Search the data for the word "scrollbar" and copy every line where it occurs.

╭─ Material for this task

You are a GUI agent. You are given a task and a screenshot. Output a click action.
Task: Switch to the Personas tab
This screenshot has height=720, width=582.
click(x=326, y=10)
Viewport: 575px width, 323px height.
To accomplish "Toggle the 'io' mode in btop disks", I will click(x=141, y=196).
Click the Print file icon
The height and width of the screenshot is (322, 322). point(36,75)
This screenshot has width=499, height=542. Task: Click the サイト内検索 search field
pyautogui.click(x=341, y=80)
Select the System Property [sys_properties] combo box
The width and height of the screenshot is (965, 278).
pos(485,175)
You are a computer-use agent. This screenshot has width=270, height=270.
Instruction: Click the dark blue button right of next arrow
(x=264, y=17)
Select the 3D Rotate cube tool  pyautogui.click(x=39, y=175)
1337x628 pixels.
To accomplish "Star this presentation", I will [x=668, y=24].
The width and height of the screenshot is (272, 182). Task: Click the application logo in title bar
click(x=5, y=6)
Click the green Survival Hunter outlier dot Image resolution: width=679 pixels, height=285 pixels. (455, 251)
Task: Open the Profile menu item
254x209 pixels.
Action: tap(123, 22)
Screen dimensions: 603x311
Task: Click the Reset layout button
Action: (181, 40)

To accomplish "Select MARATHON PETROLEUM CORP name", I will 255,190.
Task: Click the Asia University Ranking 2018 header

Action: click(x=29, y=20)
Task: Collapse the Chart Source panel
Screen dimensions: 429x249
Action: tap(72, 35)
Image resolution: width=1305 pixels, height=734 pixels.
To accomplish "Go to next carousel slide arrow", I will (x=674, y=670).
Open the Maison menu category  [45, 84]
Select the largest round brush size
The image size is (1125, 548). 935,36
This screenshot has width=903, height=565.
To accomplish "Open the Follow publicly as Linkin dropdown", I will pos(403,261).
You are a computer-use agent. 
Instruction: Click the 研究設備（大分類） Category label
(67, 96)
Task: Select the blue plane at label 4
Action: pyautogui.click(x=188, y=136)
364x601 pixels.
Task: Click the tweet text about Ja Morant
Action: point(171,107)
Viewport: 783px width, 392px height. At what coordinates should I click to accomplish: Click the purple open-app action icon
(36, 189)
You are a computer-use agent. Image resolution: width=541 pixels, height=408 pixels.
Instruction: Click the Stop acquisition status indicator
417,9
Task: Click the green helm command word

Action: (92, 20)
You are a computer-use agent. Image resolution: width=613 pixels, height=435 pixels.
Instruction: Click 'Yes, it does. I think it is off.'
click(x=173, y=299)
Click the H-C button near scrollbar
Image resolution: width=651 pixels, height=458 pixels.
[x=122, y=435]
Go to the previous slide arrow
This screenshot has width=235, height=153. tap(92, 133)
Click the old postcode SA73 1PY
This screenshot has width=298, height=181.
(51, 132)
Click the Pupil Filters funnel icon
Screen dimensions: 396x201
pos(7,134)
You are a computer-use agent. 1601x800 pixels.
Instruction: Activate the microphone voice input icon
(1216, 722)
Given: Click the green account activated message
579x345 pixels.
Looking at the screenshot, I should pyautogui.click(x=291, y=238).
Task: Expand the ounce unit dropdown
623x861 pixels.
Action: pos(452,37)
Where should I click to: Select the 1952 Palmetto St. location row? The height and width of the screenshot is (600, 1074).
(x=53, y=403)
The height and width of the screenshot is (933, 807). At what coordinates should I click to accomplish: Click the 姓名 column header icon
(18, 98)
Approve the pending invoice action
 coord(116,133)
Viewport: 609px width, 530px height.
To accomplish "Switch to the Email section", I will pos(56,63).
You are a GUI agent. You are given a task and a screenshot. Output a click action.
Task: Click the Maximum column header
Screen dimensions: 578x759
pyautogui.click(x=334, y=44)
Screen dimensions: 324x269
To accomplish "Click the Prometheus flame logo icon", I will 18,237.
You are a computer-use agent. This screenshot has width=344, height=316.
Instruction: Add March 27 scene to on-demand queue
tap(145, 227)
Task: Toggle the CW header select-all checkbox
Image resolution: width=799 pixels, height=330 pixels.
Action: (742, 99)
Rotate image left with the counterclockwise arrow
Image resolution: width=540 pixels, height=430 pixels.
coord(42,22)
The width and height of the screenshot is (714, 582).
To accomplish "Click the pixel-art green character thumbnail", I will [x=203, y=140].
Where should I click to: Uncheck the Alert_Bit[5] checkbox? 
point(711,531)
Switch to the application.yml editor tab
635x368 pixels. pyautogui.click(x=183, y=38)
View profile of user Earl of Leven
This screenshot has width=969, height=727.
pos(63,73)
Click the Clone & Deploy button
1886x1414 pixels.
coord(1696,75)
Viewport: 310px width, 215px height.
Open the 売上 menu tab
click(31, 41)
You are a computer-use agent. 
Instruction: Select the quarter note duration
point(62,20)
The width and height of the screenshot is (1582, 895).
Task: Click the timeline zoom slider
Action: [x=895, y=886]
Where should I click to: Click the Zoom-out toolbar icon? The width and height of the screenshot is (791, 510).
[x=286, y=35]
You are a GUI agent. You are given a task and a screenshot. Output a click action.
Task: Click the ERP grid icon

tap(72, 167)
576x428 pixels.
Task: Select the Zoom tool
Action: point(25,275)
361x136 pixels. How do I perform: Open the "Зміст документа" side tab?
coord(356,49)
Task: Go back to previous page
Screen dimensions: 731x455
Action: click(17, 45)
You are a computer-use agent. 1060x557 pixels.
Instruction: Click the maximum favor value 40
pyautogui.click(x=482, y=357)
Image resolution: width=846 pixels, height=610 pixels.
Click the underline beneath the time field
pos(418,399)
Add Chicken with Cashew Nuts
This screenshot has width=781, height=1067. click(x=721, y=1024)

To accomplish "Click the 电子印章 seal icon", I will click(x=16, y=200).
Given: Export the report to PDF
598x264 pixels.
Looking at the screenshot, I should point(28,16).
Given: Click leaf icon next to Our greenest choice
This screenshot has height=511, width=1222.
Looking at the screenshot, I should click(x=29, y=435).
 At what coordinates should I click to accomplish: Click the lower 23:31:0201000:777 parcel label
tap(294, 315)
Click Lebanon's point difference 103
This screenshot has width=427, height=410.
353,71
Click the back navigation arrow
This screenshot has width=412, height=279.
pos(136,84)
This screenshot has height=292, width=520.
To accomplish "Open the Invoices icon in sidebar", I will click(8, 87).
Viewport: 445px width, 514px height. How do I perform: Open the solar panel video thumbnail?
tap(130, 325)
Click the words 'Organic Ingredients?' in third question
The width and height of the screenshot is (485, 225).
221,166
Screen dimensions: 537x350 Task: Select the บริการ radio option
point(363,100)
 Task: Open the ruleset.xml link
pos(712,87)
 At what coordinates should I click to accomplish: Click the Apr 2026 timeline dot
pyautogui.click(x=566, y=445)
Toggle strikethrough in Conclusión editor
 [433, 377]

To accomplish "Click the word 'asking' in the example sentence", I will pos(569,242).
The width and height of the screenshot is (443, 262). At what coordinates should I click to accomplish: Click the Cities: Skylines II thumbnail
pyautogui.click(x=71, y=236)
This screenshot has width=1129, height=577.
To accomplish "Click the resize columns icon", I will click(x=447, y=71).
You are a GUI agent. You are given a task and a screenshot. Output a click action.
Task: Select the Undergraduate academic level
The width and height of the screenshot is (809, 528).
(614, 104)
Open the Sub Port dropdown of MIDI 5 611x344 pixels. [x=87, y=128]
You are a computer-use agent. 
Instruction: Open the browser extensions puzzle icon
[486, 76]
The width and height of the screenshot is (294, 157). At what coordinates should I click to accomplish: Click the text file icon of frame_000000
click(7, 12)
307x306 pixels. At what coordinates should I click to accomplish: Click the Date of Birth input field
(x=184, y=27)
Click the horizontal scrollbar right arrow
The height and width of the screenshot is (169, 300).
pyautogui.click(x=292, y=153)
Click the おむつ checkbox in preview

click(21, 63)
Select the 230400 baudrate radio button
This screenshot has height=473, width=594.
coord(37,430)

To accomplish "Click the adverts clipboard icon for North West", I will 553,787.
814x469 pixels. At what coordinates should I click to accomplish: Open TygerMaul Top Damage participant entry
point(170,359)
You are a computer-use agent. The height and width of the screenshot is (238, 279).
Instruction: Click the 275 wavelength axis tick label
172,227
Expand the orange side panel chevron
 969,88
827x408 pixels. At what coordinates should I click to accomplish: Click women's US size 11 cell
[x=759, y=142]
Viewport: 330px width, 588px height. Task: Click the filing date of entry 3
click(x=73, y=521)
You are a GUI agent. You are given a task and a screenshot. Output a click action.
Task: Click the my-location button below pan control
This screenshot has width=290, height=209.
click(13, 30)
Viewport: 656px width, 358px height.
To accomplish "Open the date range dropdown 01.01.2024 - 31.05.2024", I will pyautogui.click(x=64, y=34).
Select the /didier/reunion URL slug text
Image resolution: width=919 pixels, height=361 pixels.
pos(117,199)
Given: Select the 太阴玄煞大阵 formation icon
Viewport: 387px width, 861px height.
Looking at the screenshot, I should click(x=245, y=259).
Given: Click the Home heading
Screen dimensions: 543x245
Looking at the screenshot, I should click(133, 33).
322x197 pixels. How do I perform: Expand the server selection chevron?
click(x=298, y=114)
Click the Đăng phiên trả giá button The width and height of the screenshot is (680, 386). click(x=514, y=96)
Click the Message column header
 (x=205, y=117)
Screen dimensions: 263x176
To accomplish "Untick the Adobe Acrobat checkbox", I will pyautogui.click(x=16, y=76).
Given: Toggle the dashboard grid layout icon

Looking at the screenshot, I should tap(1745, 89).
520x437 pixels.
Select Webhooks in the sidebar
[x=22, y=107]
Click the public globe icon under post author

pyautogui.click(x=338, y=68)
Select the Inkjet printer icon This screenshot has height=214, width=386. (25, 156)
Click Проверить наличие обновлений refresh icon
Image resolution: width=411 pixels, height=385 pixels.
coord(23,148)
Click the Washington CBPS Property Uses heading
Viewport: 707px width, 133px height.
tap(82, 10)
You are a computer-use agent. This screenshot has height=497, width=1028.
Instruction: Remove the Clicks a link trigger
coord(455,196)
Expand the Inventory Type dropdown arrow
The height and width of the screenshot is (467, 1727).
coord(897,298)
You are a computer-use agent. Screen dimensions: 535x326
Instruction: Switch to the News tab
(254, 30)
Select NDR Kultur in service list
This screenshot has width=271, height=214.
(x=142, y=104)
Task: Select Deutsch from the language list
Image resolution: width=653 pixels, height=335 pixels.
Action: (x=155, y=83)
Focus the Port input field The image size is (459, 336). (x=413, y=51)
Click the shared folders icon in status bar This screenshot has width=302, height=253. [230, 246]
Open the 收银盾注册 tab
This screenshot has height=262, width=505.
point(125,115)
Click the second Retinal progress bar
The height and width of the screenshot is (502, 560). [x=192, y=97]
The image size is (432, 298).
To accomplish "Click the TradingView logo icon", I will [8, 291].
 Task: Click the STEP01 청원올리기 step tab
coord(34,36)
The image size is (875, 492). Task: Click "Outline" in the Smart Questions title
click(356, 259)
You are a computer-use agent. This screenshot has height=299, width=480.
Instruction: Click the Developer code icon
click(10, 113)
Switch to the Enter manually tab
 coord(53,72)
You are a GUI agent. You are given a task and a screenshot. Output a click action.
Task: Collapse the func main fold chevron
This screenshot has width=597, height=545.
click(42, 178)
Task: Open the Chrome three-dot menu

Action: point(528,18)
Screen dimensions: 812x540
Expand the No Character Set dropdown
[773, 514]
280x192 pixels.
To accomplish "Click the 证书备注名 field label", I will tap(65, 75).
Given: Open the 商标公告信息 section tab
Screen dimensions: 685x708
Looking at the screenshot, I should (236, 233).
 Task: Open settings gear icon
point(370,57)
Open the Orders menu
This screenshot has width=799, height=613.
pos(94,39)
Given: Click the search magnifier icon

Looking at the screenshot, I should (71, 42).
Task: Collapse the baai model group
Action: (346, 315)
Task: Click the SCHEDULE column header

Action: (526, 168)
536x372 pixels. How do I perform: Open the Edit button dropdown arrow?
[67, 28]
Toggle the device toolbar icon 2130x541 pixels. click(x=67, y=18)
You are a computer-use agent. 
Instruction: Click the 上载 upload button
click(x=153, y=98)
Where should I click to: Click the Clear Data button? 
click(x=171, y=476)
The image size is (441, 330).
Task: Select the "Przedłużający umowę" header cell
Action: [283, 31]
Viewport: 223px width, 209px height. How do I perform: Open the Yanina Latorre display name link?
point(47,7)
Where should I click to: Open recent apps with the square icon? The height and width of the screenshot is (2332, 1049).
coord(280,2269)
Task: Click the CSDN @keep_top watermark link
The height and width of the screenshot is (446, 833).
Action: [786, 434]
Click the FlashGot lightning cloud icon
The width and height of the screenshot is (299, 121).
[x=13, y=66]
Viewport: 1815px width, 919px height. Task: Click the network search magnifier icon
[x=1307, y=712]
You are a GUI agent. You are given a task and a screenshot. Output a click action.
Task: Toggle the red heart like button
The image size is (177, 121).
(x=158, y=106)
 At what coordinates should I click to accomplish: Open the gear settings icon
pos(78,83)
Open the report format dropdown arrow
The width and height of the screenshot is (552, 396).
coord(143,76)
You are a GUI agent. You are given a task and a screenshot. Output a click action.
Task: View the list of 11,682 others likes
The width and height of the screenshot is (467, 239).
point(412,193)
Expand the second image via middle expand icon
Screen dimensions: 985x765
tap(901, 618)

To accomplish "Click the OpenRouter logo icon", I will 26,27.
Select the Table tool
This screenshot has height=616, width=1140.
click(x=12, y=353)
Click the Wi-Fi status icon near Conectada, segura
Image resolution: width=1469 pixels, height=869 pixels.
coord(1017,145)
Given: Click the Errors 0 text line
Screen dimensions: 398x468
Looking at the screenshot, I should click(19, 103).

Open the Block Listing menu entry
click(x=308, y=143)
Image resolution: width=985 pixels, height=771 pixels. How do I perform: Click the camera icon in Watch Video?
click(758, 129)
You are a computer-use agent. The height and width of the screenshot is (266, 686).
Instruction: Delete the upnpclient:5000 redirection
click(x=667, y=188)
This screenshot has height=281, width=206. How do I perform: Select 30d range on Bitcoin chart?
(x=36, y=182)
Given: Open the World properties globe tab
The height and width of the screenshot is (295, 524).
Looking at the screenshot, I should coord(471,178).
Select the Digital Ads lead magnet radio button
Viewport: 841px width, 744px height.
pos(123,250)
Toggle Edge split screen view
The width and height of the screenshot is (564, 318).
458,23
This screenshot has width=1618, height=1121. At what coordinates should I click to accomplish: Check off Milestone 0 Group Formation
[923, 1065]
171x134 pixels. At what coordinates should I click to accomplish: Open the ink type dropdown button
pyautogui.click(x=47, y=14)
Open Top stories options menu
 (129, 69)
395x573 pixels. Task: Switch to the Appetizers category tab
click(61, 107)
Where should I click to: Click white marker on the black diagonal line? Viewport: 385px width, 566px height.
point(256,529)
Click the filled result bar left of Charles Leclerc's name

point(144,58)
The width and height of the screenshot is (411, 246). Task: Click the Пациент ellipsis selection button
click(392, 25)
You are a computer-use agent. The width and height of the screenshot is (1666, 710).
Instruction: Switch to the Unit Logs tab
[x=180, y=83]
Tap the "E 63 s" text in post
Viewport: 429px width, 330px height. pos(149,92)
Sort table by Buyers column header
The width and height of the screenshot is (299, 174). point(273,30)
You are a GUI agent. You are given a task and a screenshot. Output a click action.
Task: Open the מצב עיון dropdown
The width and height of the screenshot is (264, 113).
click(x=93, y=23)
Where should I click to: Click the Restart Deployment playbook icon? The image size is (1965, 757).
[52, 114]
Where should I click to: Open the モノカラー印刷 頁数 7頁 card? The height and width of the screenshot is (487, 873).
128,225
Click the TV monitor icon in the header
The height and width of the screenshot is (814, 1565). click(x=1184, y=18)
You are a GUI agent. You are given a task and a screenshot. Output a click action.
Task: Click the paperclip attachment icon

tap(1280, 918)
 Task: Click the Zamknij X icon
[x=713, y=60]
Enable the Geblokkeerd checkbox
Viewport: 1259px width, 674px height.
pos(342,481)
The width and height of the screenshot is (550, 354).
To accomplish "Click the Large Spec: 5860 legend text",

╰─

▶ [Response box]:
Click the H-C button near scrollbar
Click the horizontal scrollbar right arrow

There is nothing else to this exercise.